Latent Laplace Diffusion for Irregular Multivariate Time Series¶

Conference: ICML 2026 Spotlight
arXiv: 2605.19805
Code: To be confirmed
Area: Time Series / Generative Models
Keywords: Irregular Time Series, Diffusion Models, Latent Space Generation, Laplace Domain, Port-Hamiltonian Systems

TL;DR¶

LLapDiff is a generative framework that performs diffusion in latent space.
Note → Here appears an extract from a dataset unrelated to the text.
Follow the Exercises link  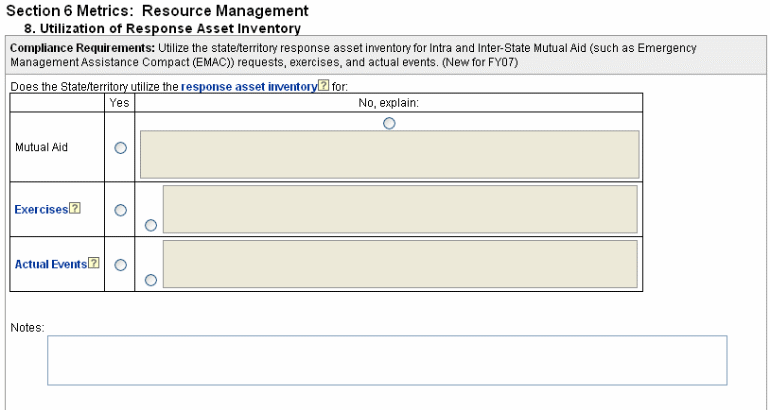pos(41,209)
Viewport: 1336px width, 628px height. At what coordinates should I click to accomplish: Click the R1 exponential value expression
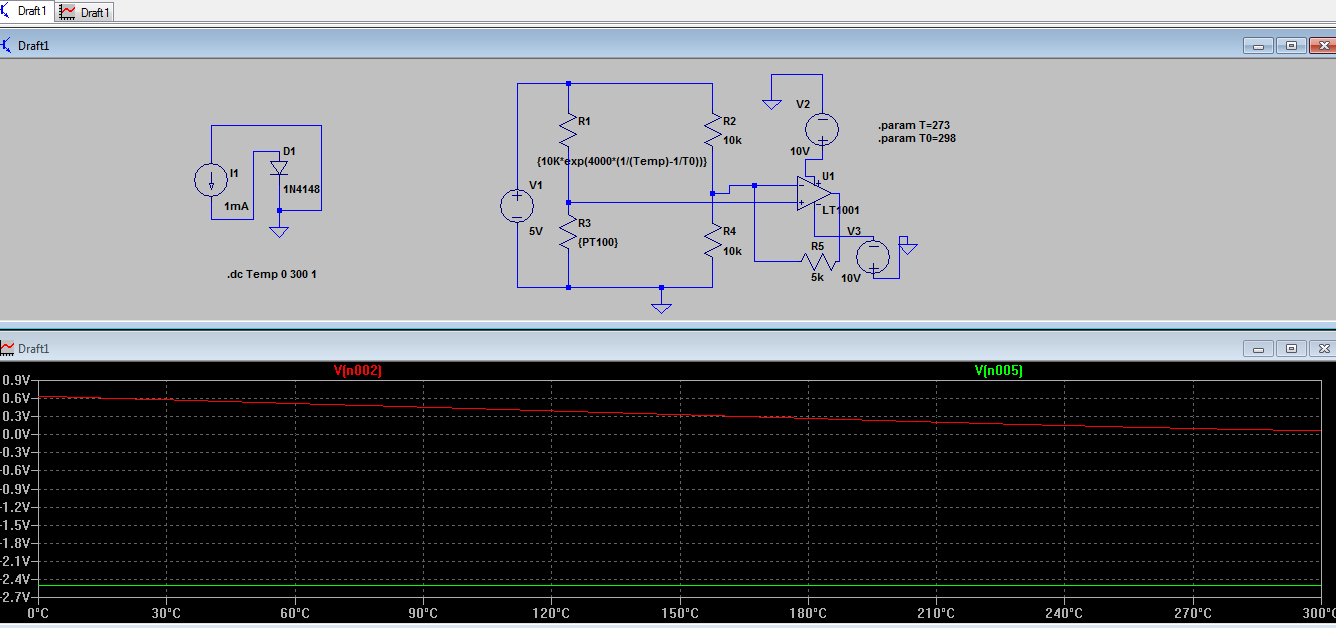tap(623, 161)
By parameterizing stable modal evolution with learnable complex-conjugate poles in the Laplace domain, it achieves long-term forecasting and missing value imputation for irregular time series without step-by-step physical time integration, achieving an average rank of 2.1±1.7 across 7 datasets.

Background & Motivation¶

Background: Modeling irregular multivariate time series (IMTS) is typically categorized into three types: (1) Discrete pipelines that interpolate or re-grid data before using strong sequence models; (2) Continuous-time models like Neural ODEs or Continuous RNNs that naturally handle timestamps but require step-by-step numerical integration; (3) Diffusion generative models that provide uncertainty quantification but often perform denoising directly in the observation space, lacking dynamical structure and stability control.

Limitations of Prior Work: Discrete methods tend to distort temporal structures in severely irregular cases. The step-by-step integration of continuous-time models accumulates errors and numerical drift during long-term forecasting. Existing diffusion approaches lack explicit stability constraints, making long-term generation unstable under irregular sampling.
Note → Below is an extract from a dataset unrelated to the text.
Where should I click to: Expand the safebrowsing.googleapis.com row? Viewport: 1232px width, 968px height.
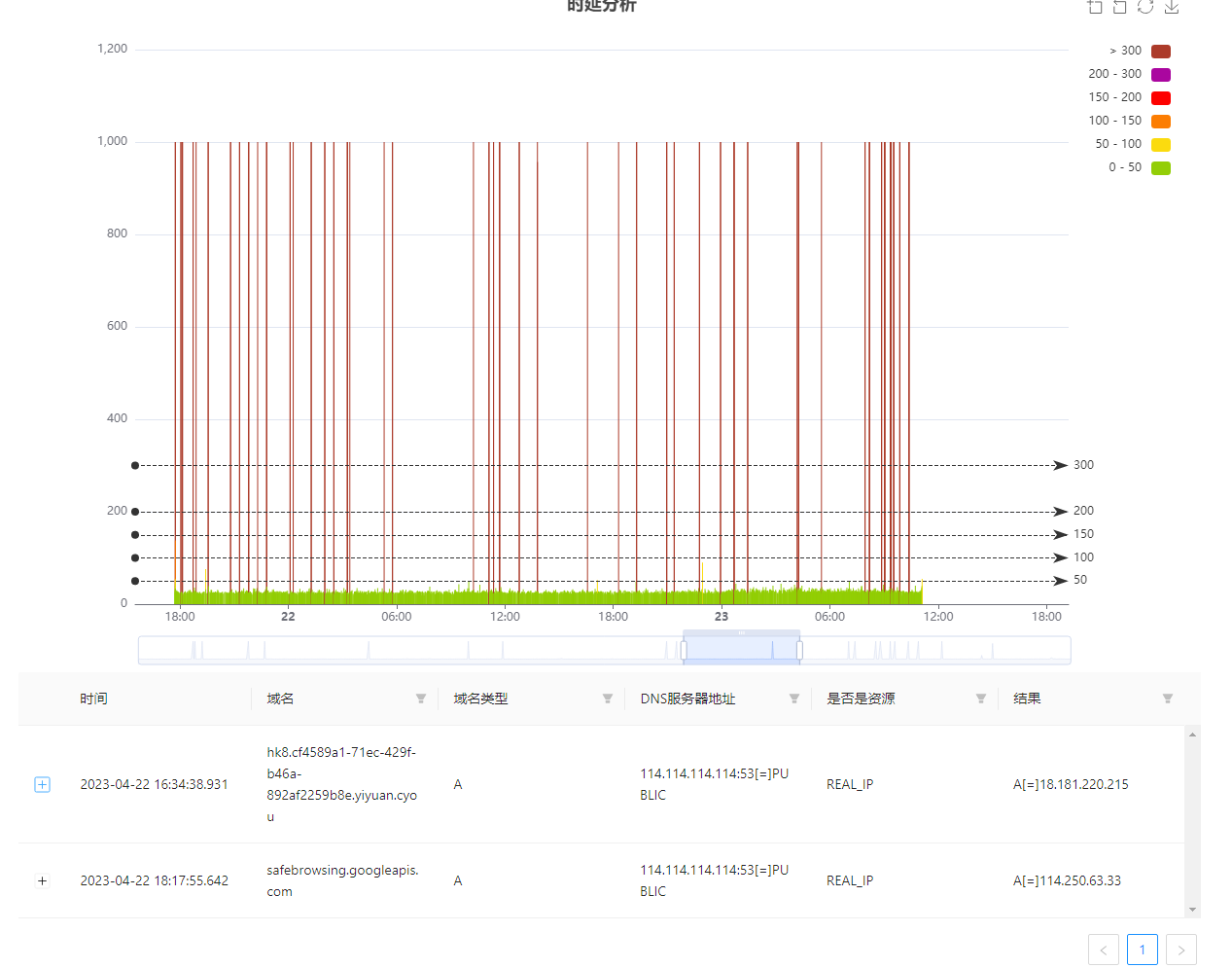pyautogui.click(x=42, y=880)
Key Challenge: How to design a long-term forecasting method that preserves timestamp fidelity, avoids numerical integration costs and error accumulation, and ensures long-term dynamical stability without aggressive grid-based reshaping?

Goal: Design a conditional generative model that incorporates continuous-time inductive biases without requiring ODE/SDE solvers.

Key Insight: Represent the target time series as a low-dimensional latent space trajectory and perform diffusion within this latent space; inspired by the energy conservation of Stochastic Port-Hamiltonian Systems, use stable modal parameterization (complex-conjugate poles) in the Laplace domain to guide the reverse process.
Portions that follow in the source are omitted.